▸ WORK TO COMPLETE:
The data below is to be output in full, unchanged.

▸ INPUT MATERIAL:
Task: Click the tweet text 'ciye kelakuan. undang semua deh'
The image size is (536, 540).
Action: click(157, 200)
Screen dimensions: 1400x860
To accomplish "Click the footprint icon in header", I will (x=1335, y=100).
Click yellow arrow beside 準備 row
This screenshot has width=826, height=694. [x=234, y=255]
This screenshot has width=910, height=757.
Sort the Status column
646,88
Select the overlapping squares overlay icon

▸ WORKED SOLUTION:
Task: Click the tweet text 'ciye kelakuan. undang semua deh'
The image size is (536, 540).
Action: click(157, 200)
Screen dimensions: 1400x860
To accomplish "Click the footprint icon in header", I will (x=1335, y=100).
Click yellow arrow beside 準備 row
This screenshot has width=826, height=694. [x=234, y=255]
This screenshot has width=910, height=757.
Sort the Status column
646,88
Select the overlapping squares overlay icon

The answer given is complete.